[Data drawn from a collection]
•••
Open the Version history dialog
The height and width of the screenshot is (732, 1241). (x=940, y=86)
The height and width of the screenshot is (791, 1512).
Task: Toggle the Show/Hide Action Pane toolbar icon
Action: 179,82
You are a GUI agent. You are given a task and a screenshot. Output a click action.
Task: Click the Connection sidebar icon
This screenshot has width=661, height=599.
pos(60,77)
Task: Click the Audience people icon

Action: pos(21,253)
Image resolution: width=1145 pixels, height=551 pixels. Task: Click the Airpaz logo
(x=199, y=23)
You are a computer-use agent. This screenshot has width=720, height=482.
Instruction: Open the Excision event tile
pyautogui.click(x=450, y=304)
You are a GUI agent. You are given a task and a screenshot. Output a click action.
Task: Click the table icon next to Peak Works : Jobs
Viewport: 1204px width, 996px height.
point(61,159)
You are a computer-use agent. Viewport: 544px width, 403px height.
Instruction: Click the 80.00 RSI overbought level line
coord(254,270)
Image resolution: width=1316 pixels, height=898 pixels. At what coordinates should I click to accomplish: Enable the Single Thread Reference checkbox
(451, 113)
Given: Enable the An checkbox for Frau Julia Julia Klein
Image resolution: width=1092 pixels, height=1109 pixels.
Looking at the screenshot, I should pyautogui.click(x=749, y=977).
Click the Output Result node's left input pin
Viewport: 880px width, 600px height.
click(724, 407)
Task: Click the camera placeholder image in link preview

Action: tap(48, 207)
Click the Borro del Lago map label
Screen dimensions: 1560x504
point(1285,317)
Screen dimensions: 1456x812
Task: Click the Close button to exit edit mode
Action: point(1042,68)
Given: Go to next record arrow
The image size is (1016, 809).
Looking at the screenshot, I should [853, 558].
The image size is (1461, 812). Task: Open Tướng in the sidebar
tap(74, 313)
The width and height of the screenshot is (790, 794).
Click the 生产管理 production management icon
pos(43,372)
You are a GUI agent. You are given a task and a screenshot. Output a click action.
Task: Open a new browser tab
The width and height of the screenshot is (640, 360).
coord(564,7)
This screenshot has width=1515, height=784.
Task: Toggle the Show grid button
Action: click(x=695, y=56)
•••
Task: Copy all of the entries above verbatim, line for line.

Expected output:
Open the Version history dialog
The height and width of the screenshot is (732, 1241). (x=940, y=86)
The height and width of the screenshot is (791, 1512).
Task: Toggle the Show/Hide Action Pane toolbar icon
Action: 179,82
You are a GUI agent. You are given a task and a screenshot. Output a click action.
Task: Click the Connection sidebar icon
This screenshot has width=661, height=599.
pos(60,77)
Task: Click the Audience people icon

Action: pos(21,253)
Image resolution: width=1145 pixels, height=551 pixels. Task: Click the Airpaz logo
(x=199, y=23)
You are a computer-use agent. This screenshot has width=720, height=482.
Instruction: Open the Excision event tile
pyautogui.click(x=450, y=304)
You are a GUI agent. You are given a task and a screenshot. Output a click action.
Task: Click the table icon next to Peak Works : Jobs
Viewport: 1204px width, 996px height.
point(61,159)
You are a computer-use agent. Viewport: 544px width, 403px height.
Instruction: Click the 80.00 RSI overbought level line
coord(254,270)
Image resolution: width=1316 pixels, height=898 pixels. At what coordinates should I click to accomplish: Enable the Single Thread Reference checkbox
(451, 113)
Given: Enable the An checkbox for Frau Julia Julia Klein
Image resolution: width=1092 pixels, height=1109 pixels.
Looking at the screenshot, I should pyautogui.click(x=749, y=977).
Click the Output Result node's left input pin
Viewport: 880px width, 600px height.
click(724, 407)
Task: Click the camera placeholder image in link preview

Action: tap(48, 207)
Click the Borro del Lago map label
Screen dimensions: 1560x504
point(1285,317)
Screen dimensions: 1456x812
Task: Click the Close button to exit edit mode
Action: point(1042,68)
Given: Go to next record arrow
The image size is (1016, 809).
Looking at the screenshot, I should [853, 558].
The image size is (1461, 812). Task: Open Tướng in the sidebar
tap(74, 313)
The width and height of the screenshot is (790, 794).
Click the 生产管理 production management icon
pos(43,372)
You are a GUI agent. You are given a task and a screenshot. Output a click action.
Task: Open a new browser tab
The width and height of the screenshot is (640, 360).
coord(564,7)
This screenshot has width=1515, height=784.
Task: Toggle the Show grid button
Action: click(x=695, y=56)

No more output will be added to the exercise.